The only difficulty in parsing our language comes from expressions. Indeed, knowing the beginning of an expression is not enough to know its structure. For instance, having parsed the beginning of an expression as being 1+2+3, the resulting syntax tree for this part depends on the rest of the expression: its structure is different when it is followed by +4 or *4 (see figure 6.3).


Figure 6.3: Basic: abstract syntax tree examples.


However, since the tree structure for 1+2 is the same in both cases, it can be built. As the position of +3 in the structure is not fully known, it is temporarily stored.

To build the abstract syntax tree, we use a pushdown automaton similar to the one built by yacc (see page ??). Lexemes are read one by one and put on a stack until there is enough information to build the expression. They are then removed from the stack and replaced by the expression. This latter operation is called reduction.

[Text and element pointing records]
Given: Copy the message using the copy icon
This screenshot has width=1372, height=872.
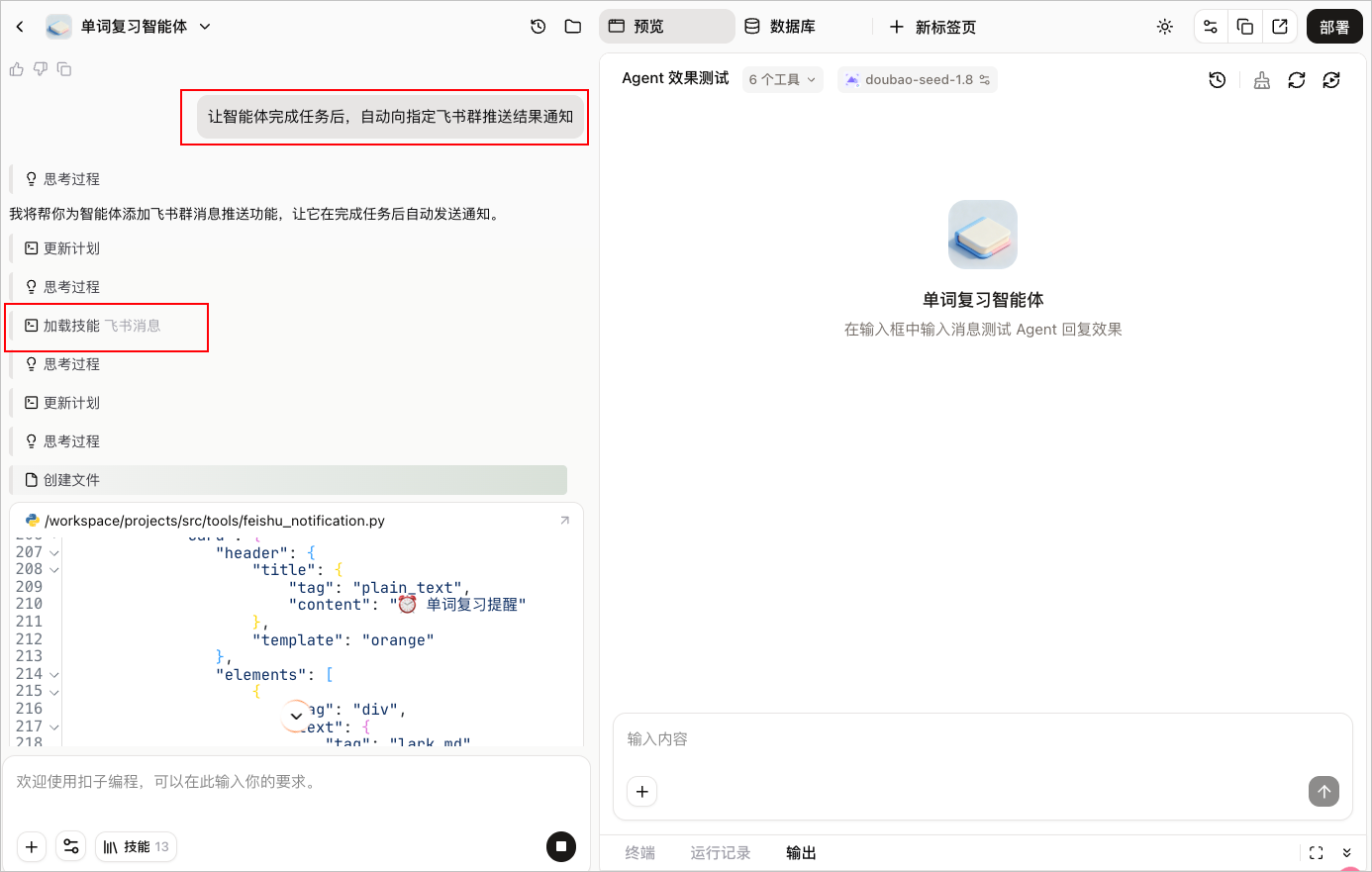Looking at the screenshot, I should (x=64, y=69).
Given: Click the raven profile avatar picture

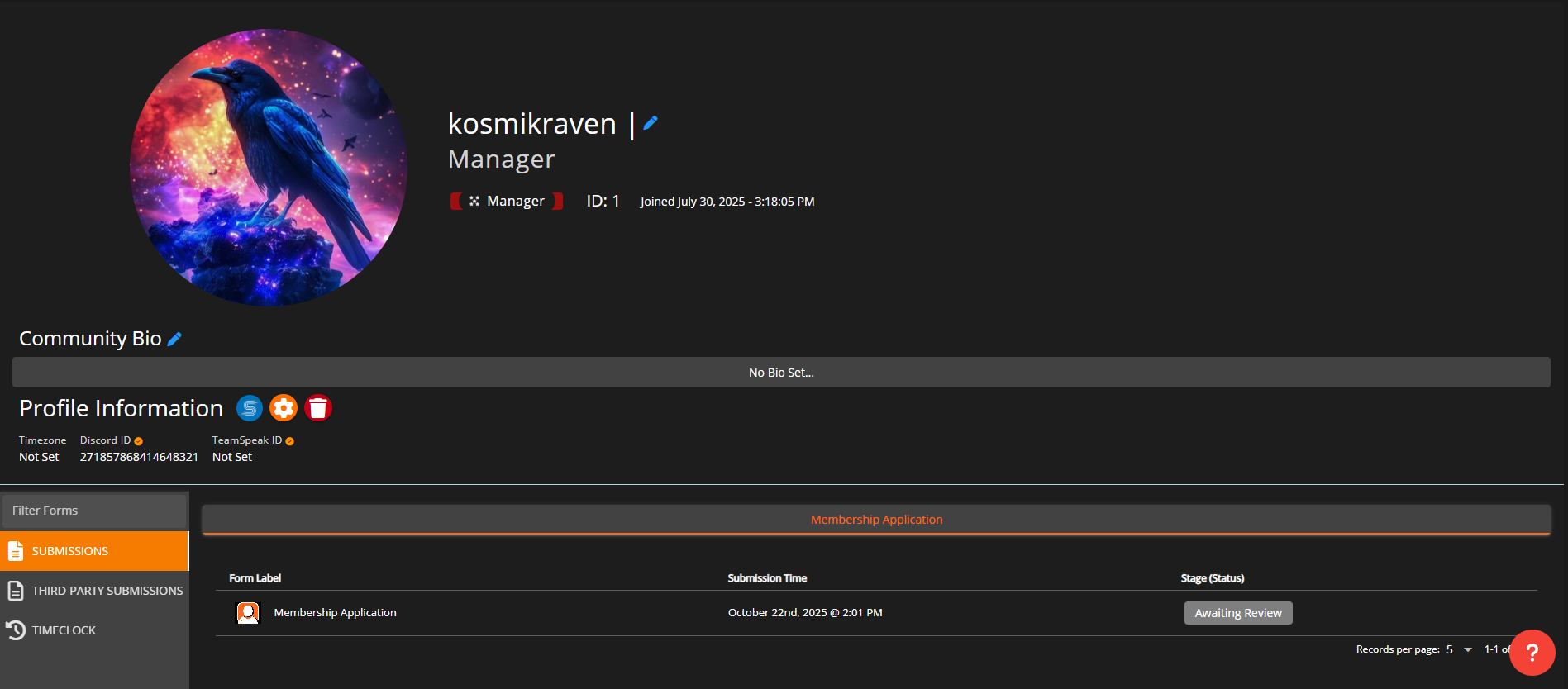Looking at the screenshot, I should (x=269, y=168).
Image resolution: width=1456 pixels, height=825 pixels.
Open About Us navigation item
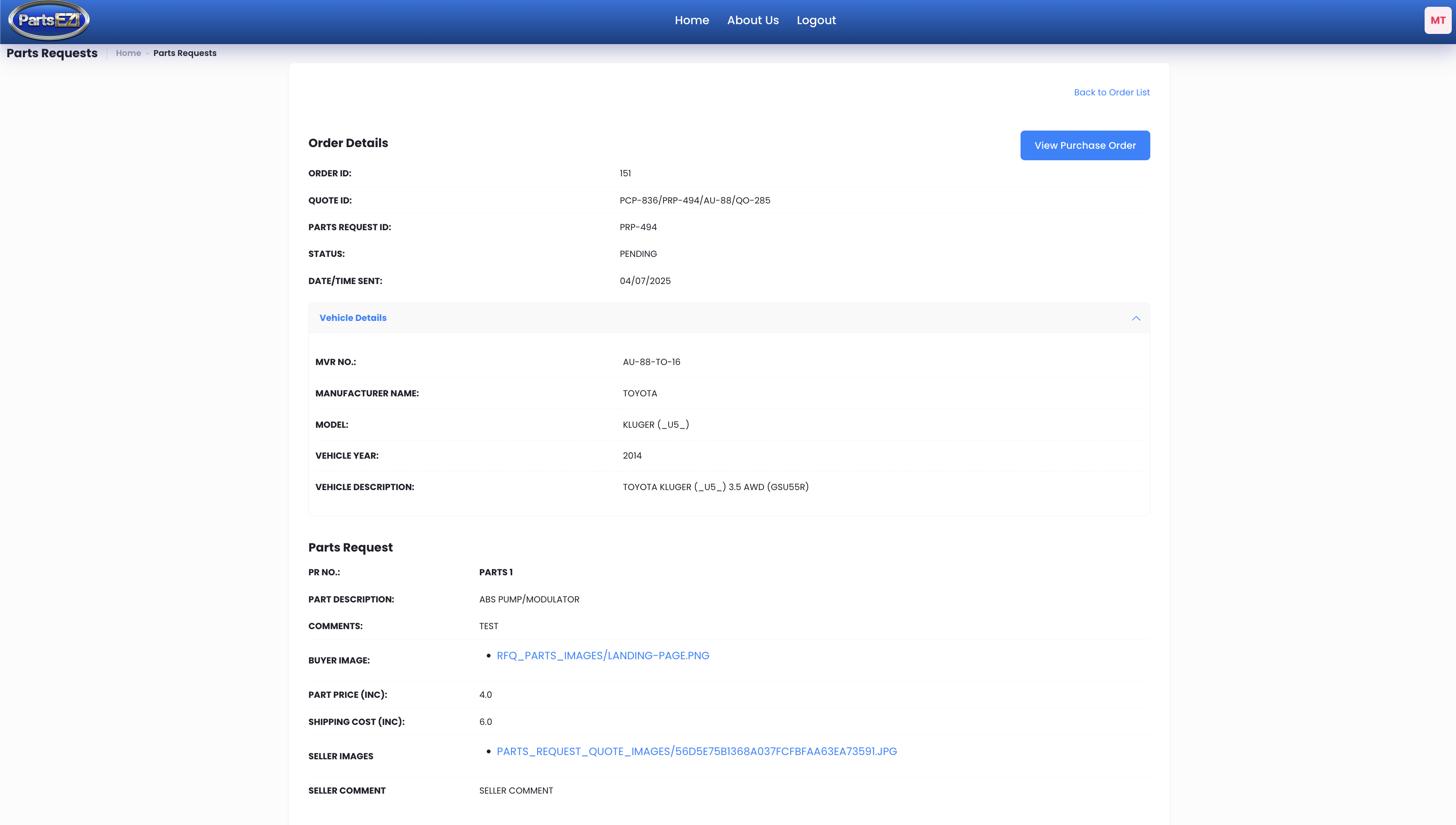(x=752, y=20)
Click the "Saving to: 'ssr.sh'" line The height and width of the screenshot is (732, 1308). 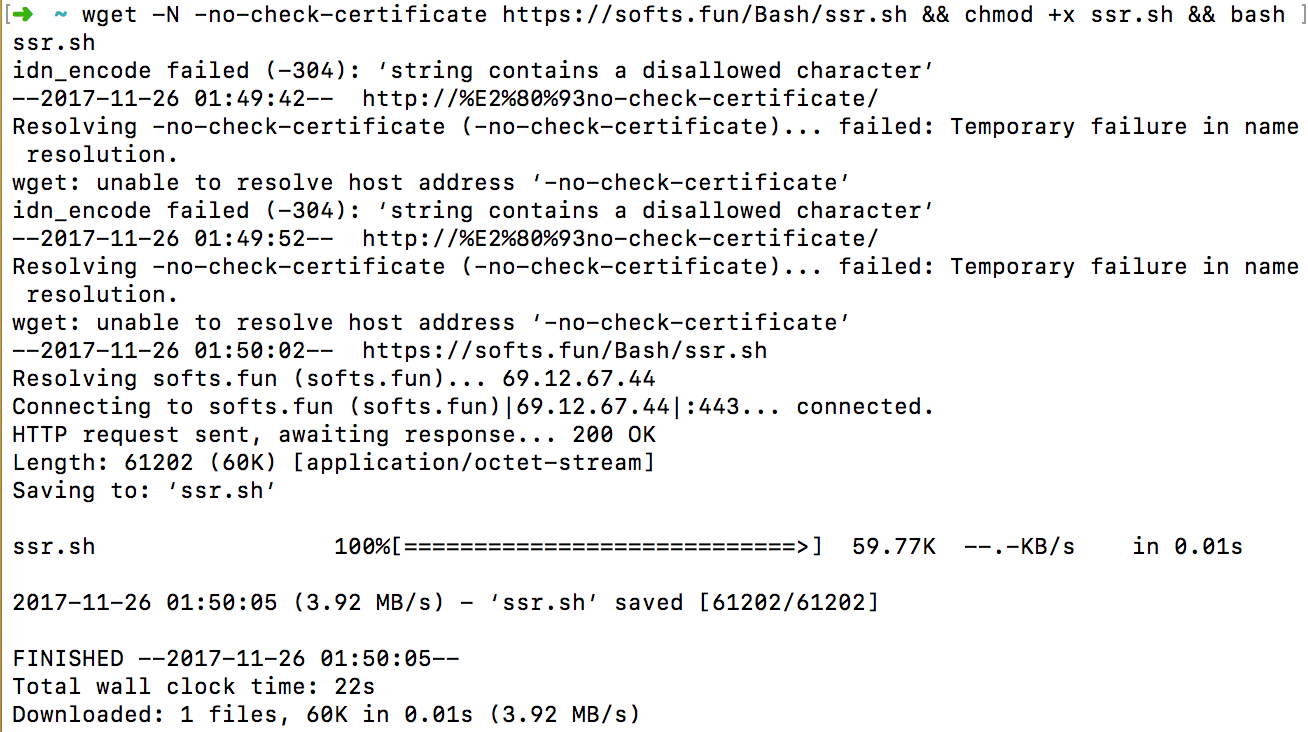coord(145,491)
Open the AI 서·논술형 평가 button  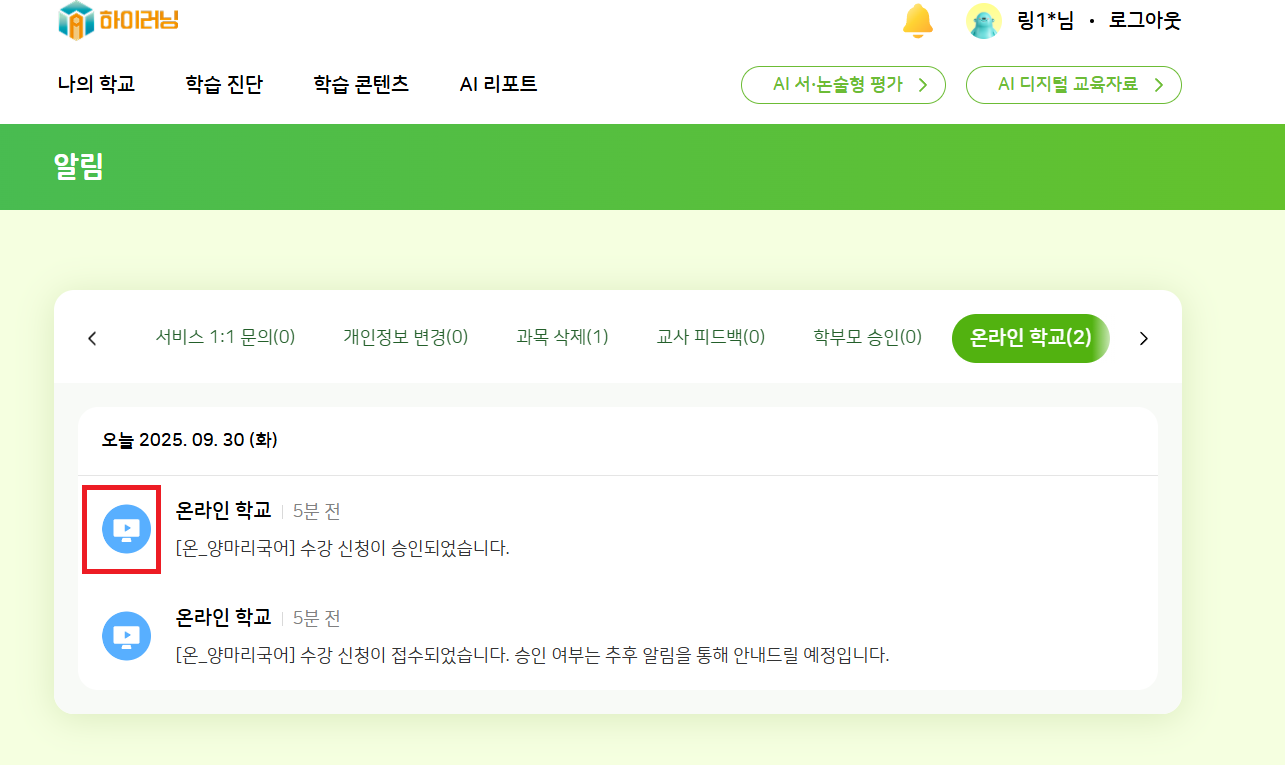click(843, 85)
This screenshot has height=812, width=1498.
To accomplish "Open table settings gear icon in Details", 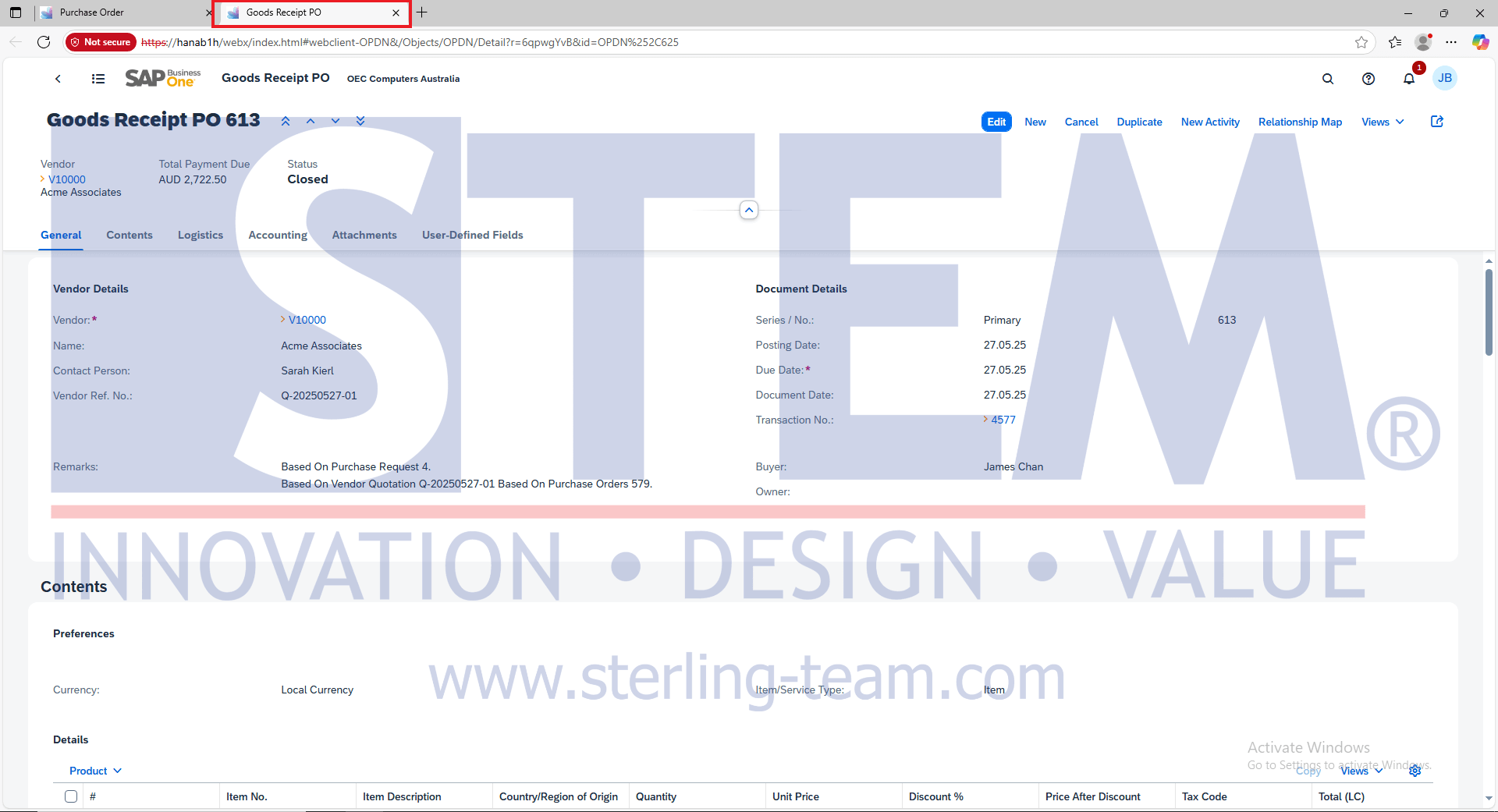I will tap(1415, 771).
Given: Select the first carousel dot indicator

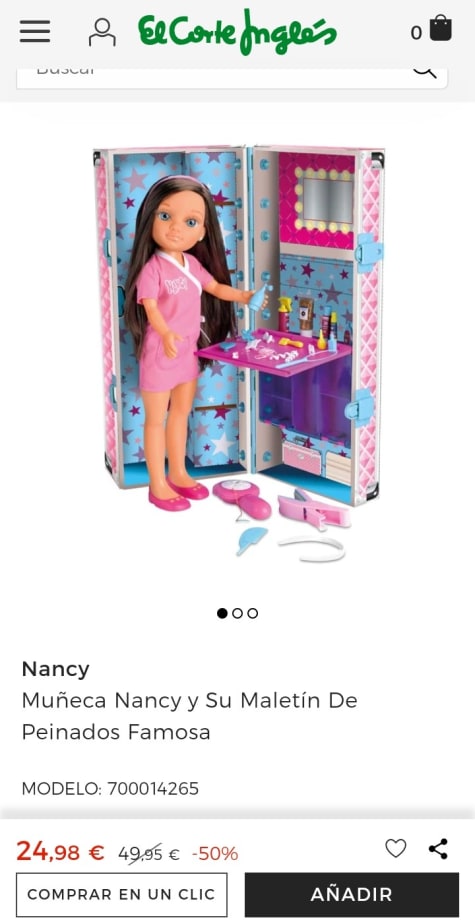Looking at the screenshot, I should click(x=222, y=613).
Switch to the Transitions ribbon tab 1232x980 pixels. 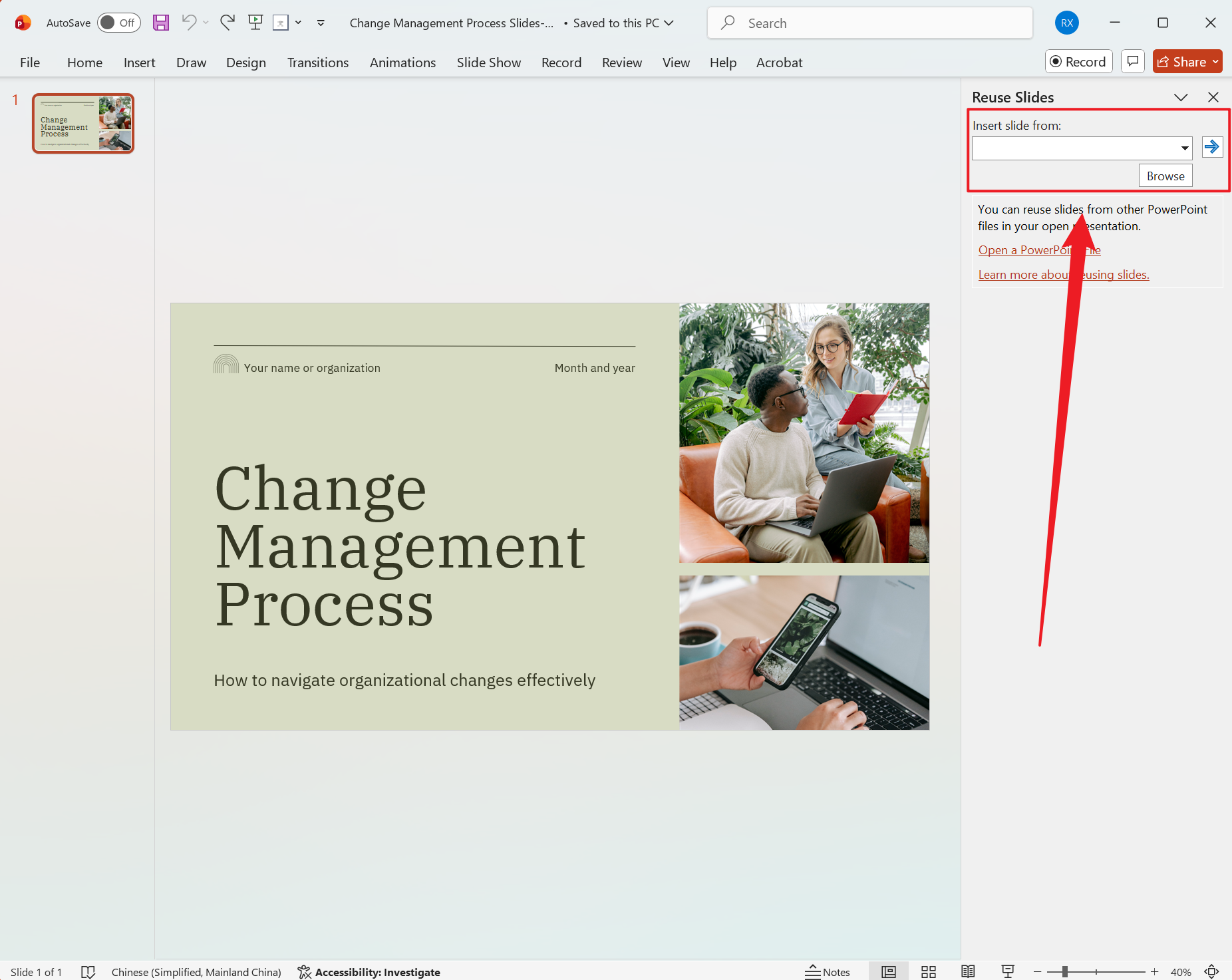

§ Goal A
In the passage on parsing expressions, what is the operation called in which lexemes are removed from the stack and replaced by the expression?
§ Goal B
Restate the passage on parsing expressions from "However, since the" up to and including "is temporarily stored.", swapping "stored" for "saved".
Answer using only the passage on parsing expressions.

§ Response A
It is called reduction.

§ Response B
However, since the tree structure for 1+2 is the same in both cases, it can be built. As the position of +3 in the structure is not fully known, it is temporarily saved.